Paired t-test example

Mon, 11/05/2009 - 10:59 — jyearsle

ModelId:

paired_ttest

SimileVersion:

5.x

This is an example of a paired t-test which is supposed to show the role of a null model in making statistical inference.

In this example there are two samples, each with 20 observations. We want to know if the sample means are statistically different.

The statistical question is:

What is the chance that the two samples are measurements of the same process, and the observed difference happened purely by chance?

To answer this question we could use a paired t-test. At its core the paired t-test has a null model.

The null model is that distribution of differences between the two samples is normal with a mean of zero and a variance equal to the observed variance. This model has assumptions.

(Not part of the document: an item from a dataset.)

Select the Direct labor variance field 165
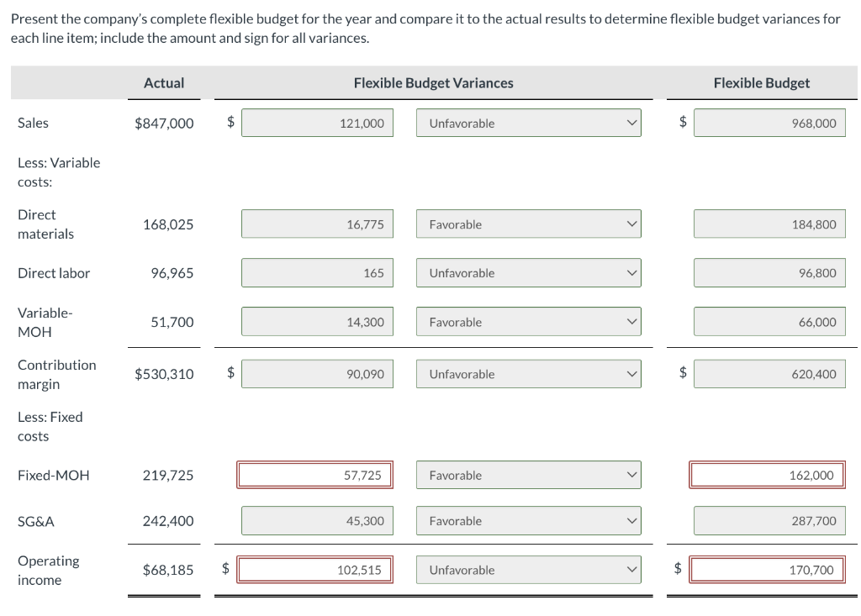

The two most obvious assumptions are 1/ The differences can be described with a normal distribution with the stated variance, 2/ The diferences are independent from one another.

Null models are normal described as a null hypothesis, with the assumptions tagged on the end. So the null hypothesis is that the mean difference between the samples is zero.

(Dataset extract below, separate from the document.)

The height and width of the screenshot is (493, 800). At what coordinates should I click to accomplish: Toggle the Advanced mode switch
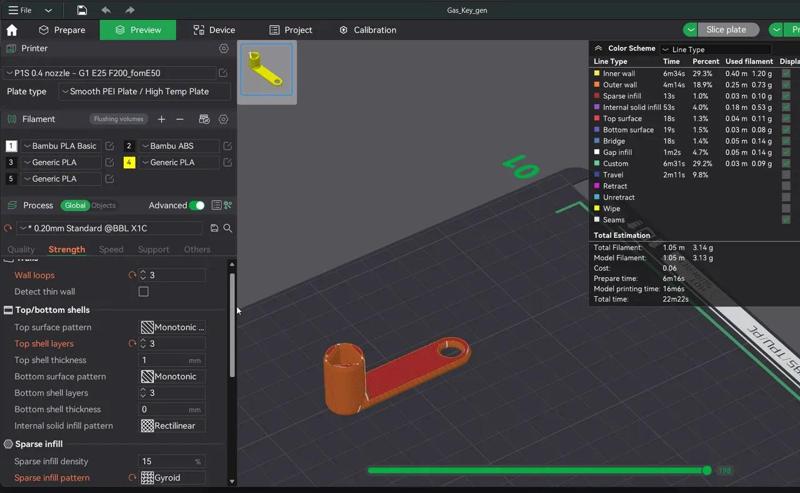point(197,205)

We want to know the probability of our observed difference if the null model had generated these data.

Since the normal distribution is relatively simple a paired t-test can calculate this probability exactly. But we could create the null model in simile, run the model many times, and then calculate the probability of generating a difference with the null model that is more extreme than our observations. With many runs of the null model (typically more than 1000), this probability is the p-value calculated by the paired t-test.

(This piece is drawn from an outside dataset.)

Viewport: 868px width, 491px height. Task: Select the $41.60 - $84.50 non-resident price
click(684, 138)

Any other statistical test can be performed like this. For example, an ANOVA is very similar, but rather than comparing means it compares variances. An ANOVA has an underlying null model, with assumptions. As the null models become more complicated the mathematics becomes harder. For complicated systems simulation is the only possibility. Methods that rely on computer simulation to some extent are Approximate Bayesian Computing (ABC), and Monte-Carlo methods.

Attached ar 3 files:

The model file is paired_ttest.sml

The interface for viewing the results is paired_ttest.shf

And the data used in this example are in the file t_test_data.txt

The model paired_ttest.sml calculates the two-sided and one-sided p-values from 1000 simulations of the null model. It also calculates the t-statistic and the dgrees of freedom which you can use to calculate the exact p-value with Students t-distribution.